Copy verbatim the block of lines in the entries below whose first line contains "Click the investment" and whose last line contains "Click the 邀请 invite icon". Leave out all other lines.

==========

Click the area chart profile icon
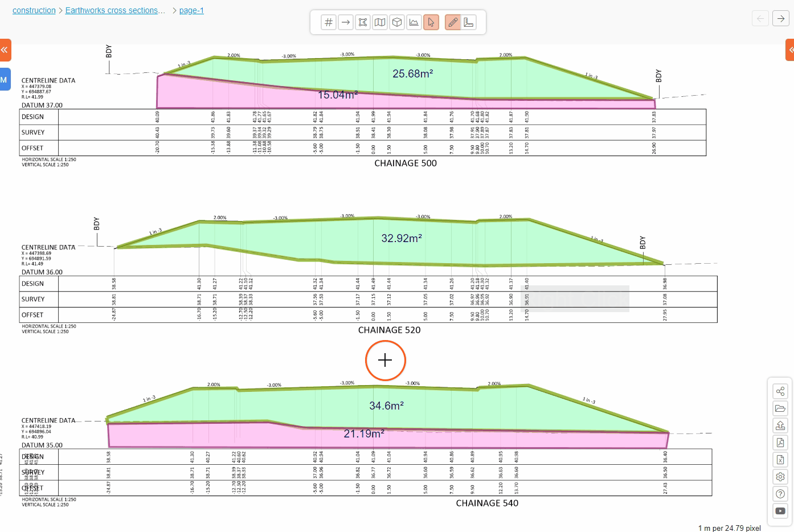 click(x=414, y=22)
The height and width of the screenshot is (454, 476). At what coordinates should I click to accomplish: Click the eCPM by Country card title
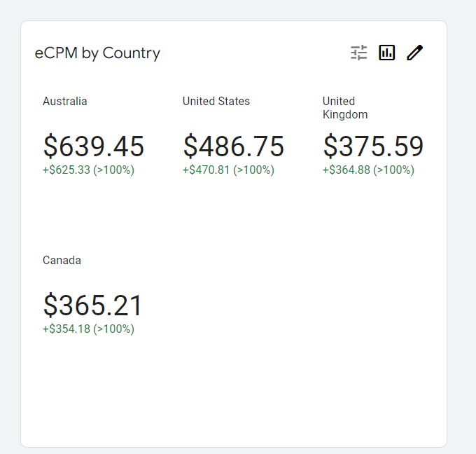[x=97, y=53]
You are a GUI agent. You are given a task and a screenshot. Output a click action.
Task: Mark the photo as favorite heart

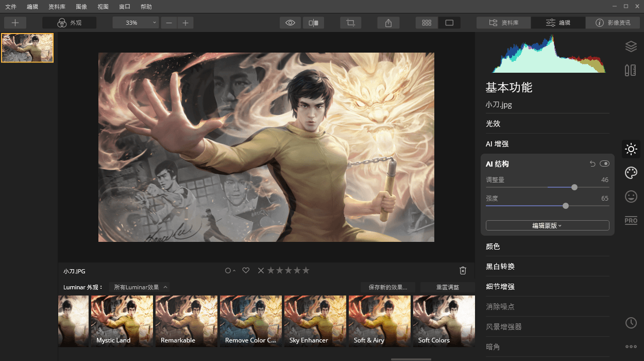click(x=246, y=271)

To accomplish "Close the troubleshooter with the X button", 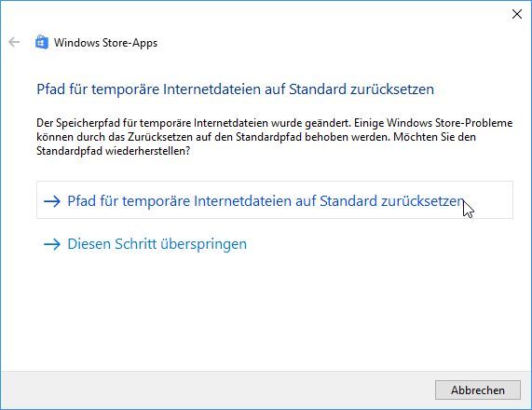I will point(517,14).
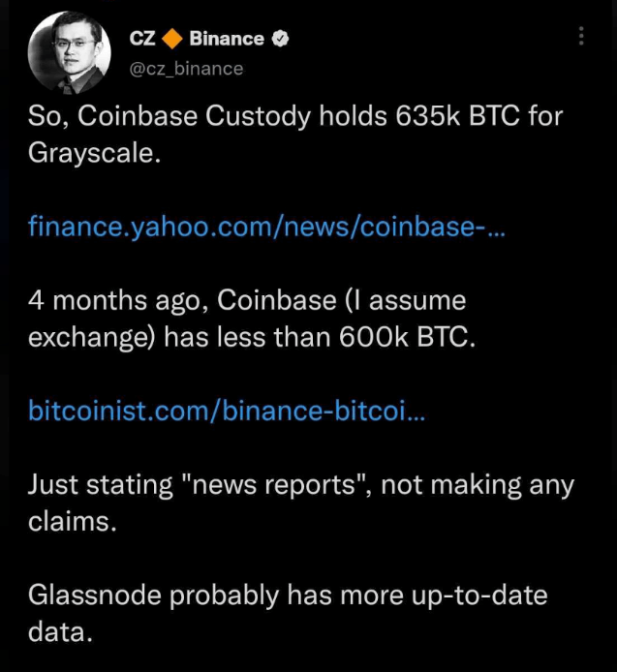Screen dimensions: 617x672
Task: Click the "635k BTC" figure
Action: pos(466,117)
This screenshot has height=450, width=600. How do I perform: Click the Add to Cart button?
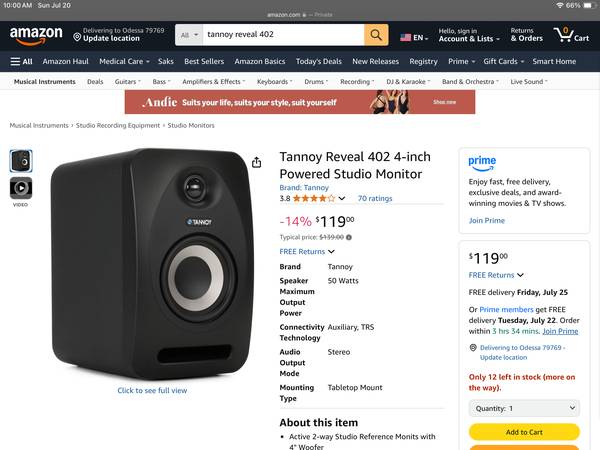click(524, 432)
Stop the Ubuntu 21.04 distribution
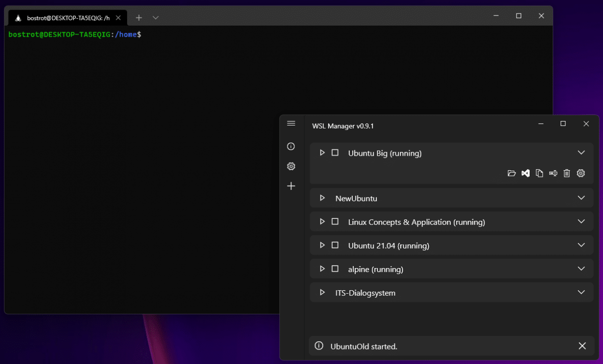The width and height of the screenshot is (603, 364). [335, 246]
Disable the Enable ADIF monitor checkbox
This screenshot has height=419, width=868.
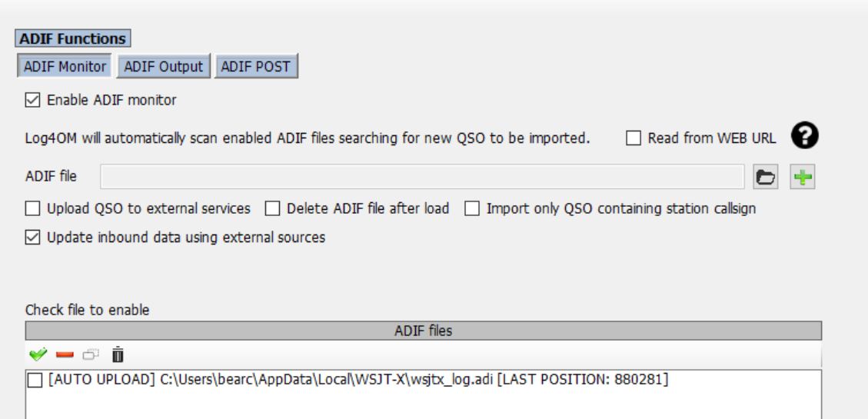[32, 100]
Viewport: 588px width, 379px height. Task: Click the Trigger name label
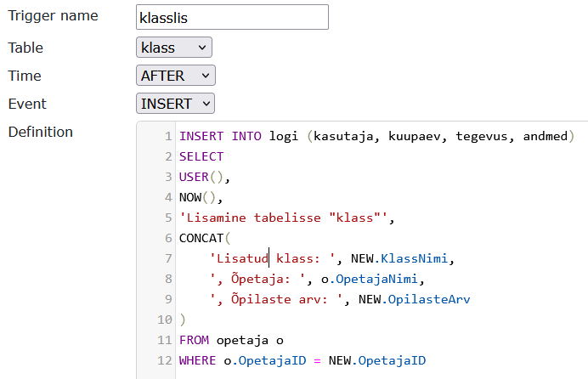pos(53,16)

==========

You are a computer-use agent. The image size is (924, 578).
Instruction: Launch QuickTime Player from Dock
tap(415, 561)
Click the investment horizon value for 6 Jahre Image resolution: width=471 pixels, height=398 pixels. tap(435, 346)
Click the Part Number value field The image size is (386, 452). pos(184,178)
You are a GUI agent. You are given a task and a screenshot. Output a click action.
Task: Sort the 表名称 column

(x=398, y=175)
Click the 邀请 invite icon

==========

### EXERCISE ANSWER:
Click the investment horizon value for 6 Jahre Image resolution: width=471 pixels, height=398 pixels. tap(435, 346)
Click the Part Number value field The image size is (386, 452). pos(184,178)
You are a GUI agent. You are given a task and a screenshot. Output a click action.
Task: Sort the 表名称 column

(x=398, y=175)
Click the 邀请 invite icon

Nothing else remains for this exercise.